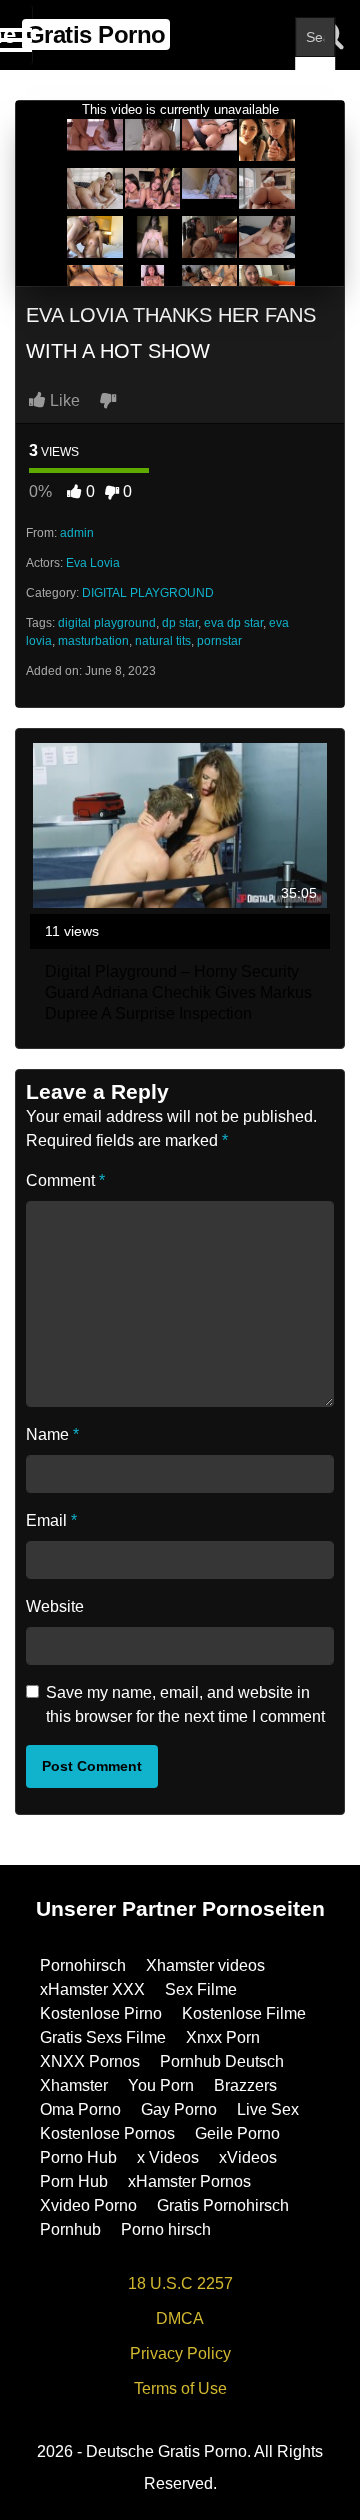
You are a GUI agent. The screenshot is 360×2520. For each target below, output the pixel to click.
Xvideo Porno (88, 2205)
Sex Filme (201, 1989)
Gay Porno (179, 2109)
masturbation (93, 641)
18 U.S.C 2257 (180, 2283)
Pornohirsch (83, 1965)
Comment (65, 1180)
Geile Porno (237, 2133)
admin (77, 533)
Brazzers (245, 2085)
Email (51, 1520)
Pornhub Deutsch (222, 2061)
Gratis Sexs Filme (103, 2037)
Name (52, 1434)
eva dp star (233, 623)
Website (55, 1606)
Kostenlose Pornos (107, 2133)
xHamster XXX (92, 1989)
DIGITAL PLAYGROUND (148, 593)
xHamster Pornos (189, 2181)
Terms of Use (180, 2388)
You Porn (161, 2085)
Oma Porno (80, 2109)
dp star (180, 623)
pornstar (219, 641)
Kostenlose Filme (244, 2013)
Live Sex (268, 2109)
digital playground (107, 623)
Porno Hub (78, 2157)
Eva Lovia (93, 563)
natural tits (163, 641)
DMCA (180, 2318)
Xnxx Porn (223, 2037)
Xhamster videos (205, 1965)
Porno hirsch (166, 2229)
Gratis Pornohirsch (223, 2205)
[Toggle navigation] (16, 35)
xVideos (248, 2157)
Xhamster (74, 2085)
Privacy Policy (180, 2353)
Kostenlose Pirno (101, 2013)
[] (315, 77)
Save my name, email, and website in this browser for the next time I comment (185, 1704)
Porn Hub (74, 2181)
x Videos (168, 2157)
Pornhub (70, 2229)
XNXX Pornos (90, 2061)
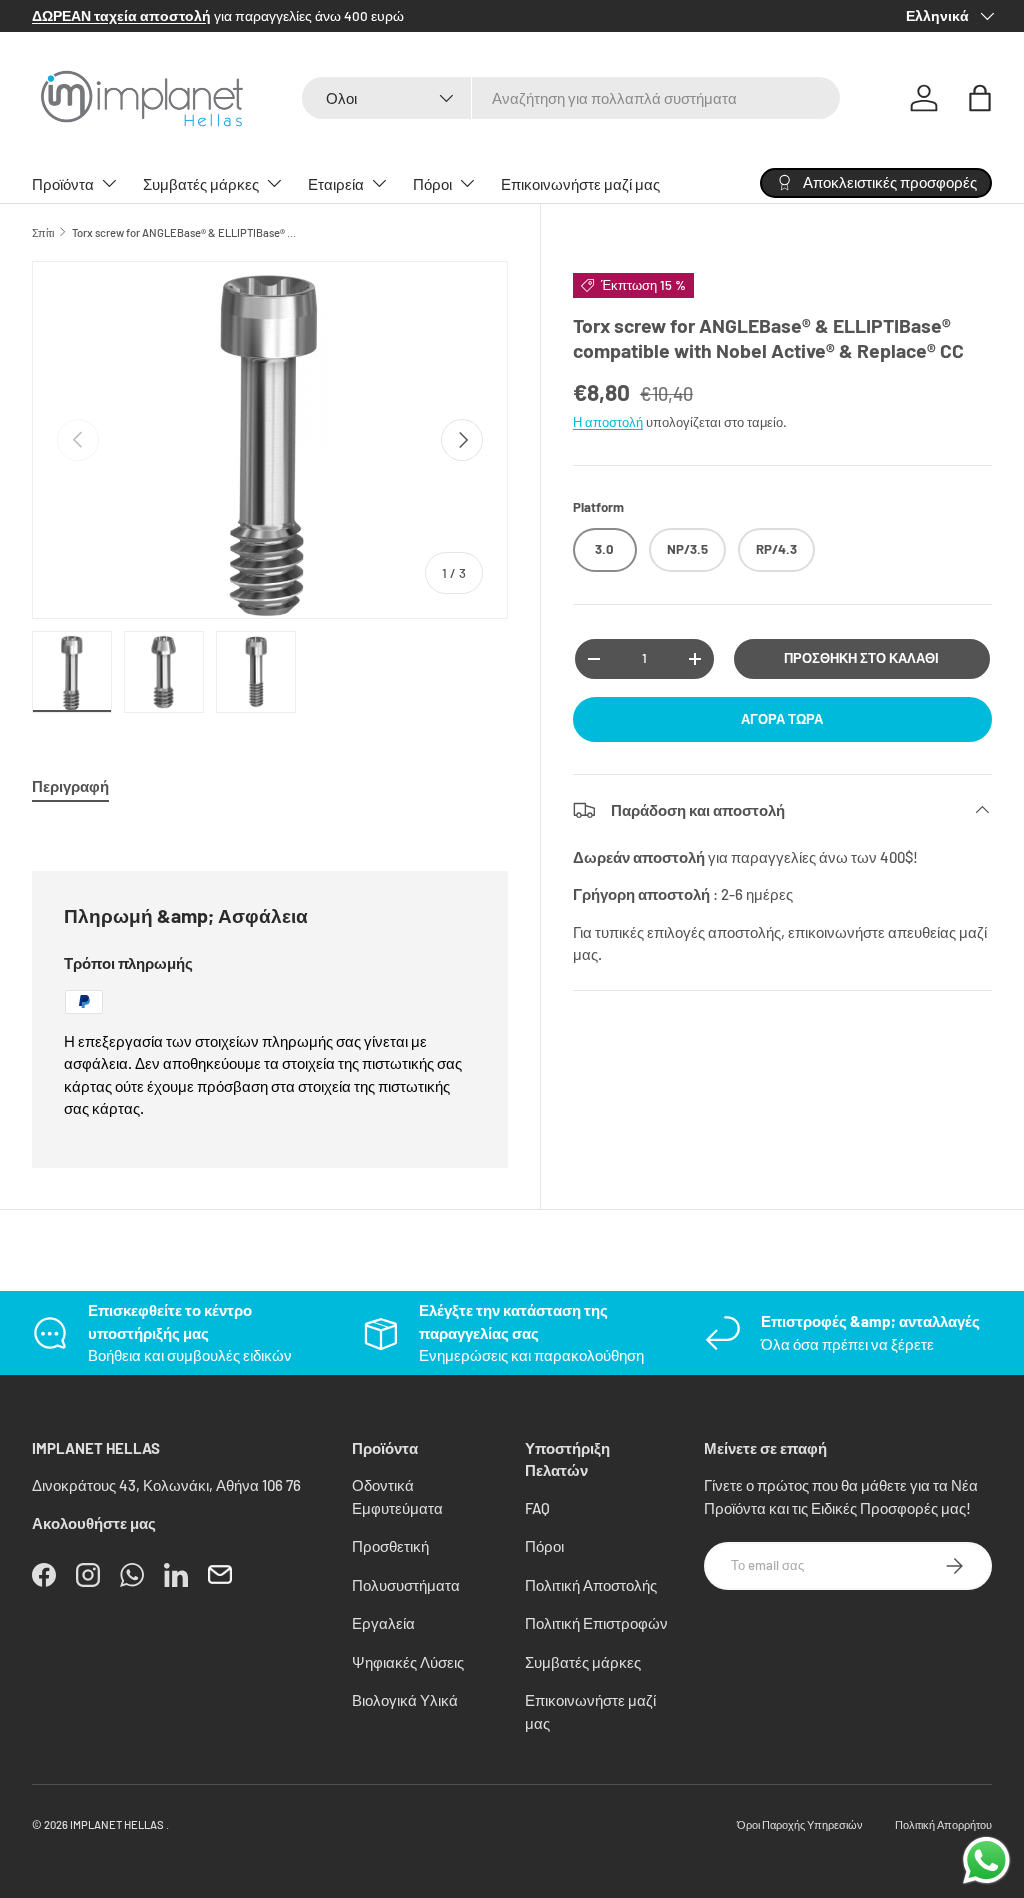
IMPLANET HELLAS (117, 1824)
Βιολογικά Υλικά (405, 1700)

# # # # #

Exercise directions = Repeat the records exactly, without the pictures.

Task answer =
You are a GUI agent. The screenshot is 360×2520. For each target below, output the pixel to click.
Xvideo Porno (88, 2205)
Sex Filme (201, 1989)
Gay Porno (179, 2109)
masturbation (93, 641)
18 U.S.C 2257 (180, 2283)
Pornohirsch (83, 1965)
Comment (65, 1180)
Geile Porno (237, 2133)
admin (77, 533)
Brazzers (245, 2085)
Email (51, 1520)
Pornhub Deutsch (222, 2061)
Gratis Sexs Filme (103, 2037)
Name (52, 1434)
eva dp star (233, 623)
Website (55, 1606)
Kostenlose Pornos (107, 2133)
xHamster XXX (92, 1989)
DIGITAL PLAYGROUND (148, 593)
xHamster Pornos (189, 2181)
Terms of Use (180, 2388)
You Porn (161, 2085)
Oma Porno (80, 2109)
dp star (180, 623)
pornstar (219, 641)
Kostenlose Filme (244, 2013)
Live Sex (268, 2109)
digital playground (107, 623)
Porno Hub (78, 2157)
Eva Lovia (93, 563)
natural tits (163, 641)
DMCA (180, 2318)
Xnxx Porn (223, 2037)
Xhamster videos (205, 1965)
Porno hirsch (166, 2229)
Gratis Pornohirsch (223, 2205)
[Toggle navigation] (16, 35)
xVideos (248, 2157)
Xhamster (74, 2085)
Privacy Policy (180, 2353)
Kostenlose Pirno (101, 2013)
[] (315, 77)
Save my name, email, and website in this browser for the next time I comment (185, 1704)
Porn Hub (74, 2181)
x Videos (168, 2157)
Pornhub (70, 2229)
XNXX Pornos (90, 2061)
IMPLANET HELLAS (117, 1824)
Βιολογικά Υλικά (405, 1700)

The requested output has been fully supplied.